START Provided records
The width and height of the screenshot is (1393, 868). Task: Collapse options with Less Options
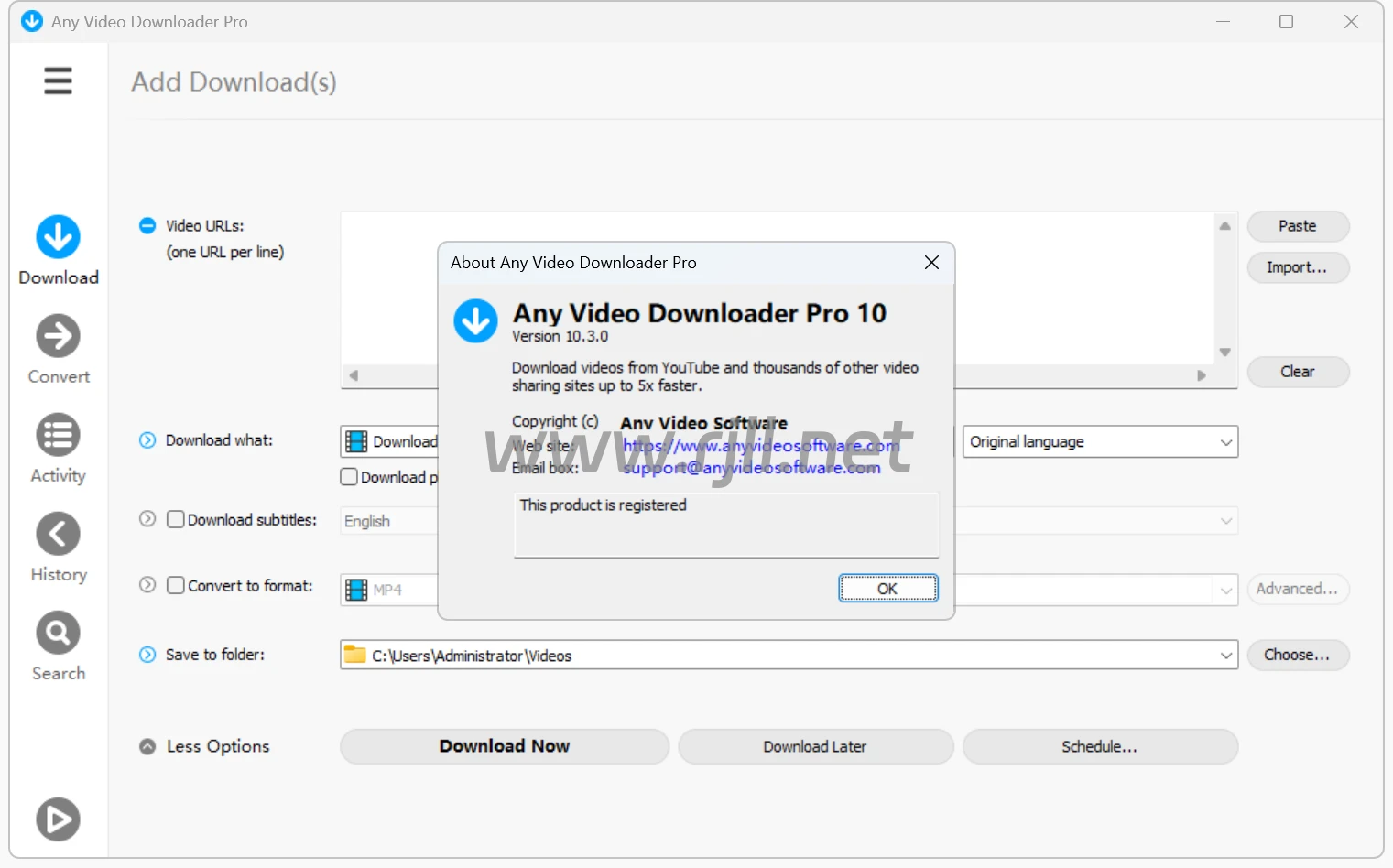point(205,747)
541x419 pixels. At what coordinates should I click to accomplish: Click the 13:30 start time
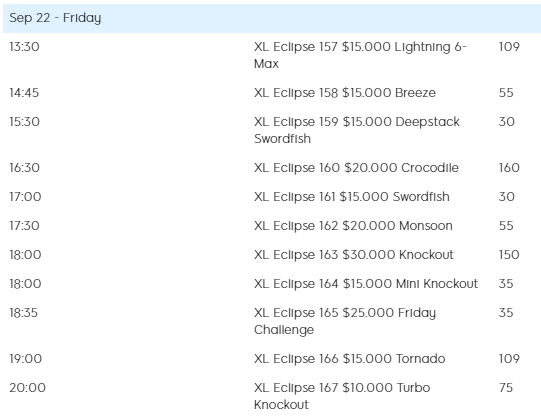[24, 47]
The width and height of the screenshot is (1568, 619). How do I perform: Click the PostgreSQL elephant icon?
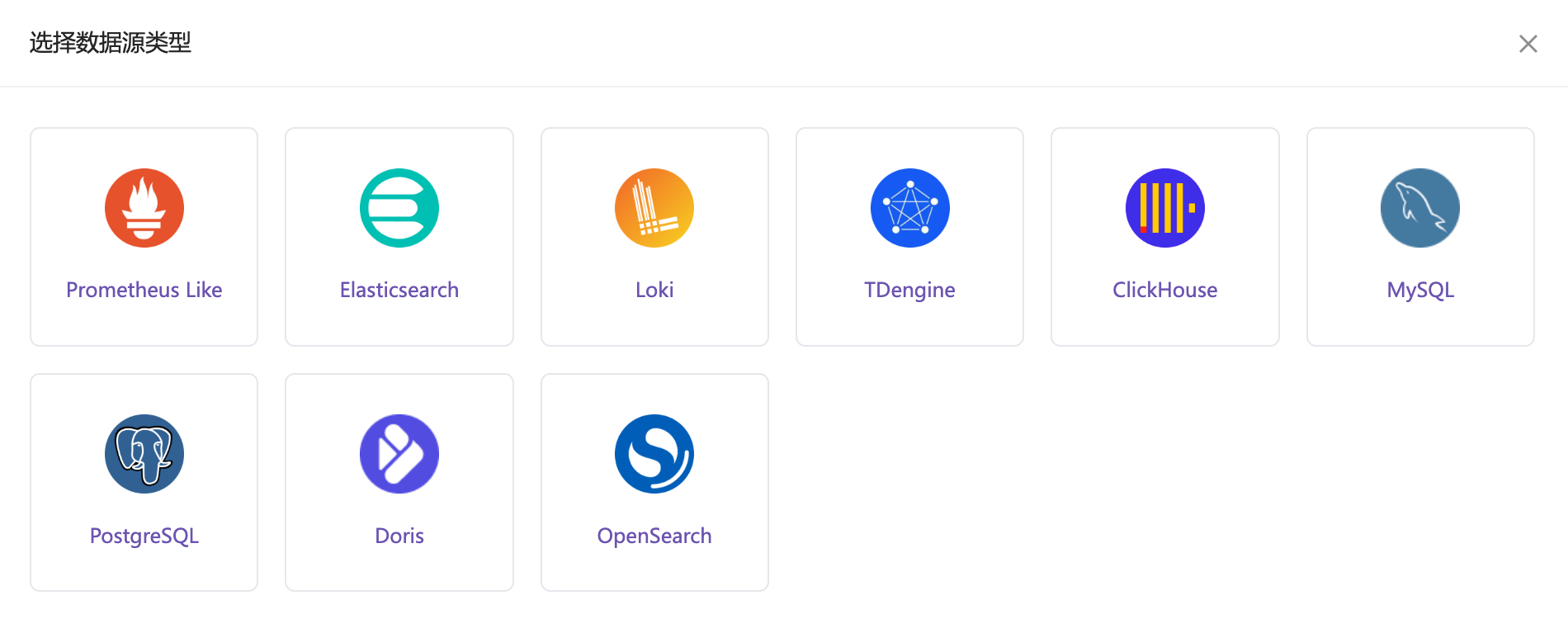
END Provided records
» **Task item**
Output the entries verbatim, skipping images.

» **Task answer**
The width and height of the screenshot is (1393, 868). Task: Collapse options with Less Options
point(205,747)
541x419 pixels. At what coordinates should I click to accomplish: Click the 13:30 start time
[24, 47]
The width and height of the screenshot is (1568, 619). How do I perform: Click the PostgreSQL elephant icon?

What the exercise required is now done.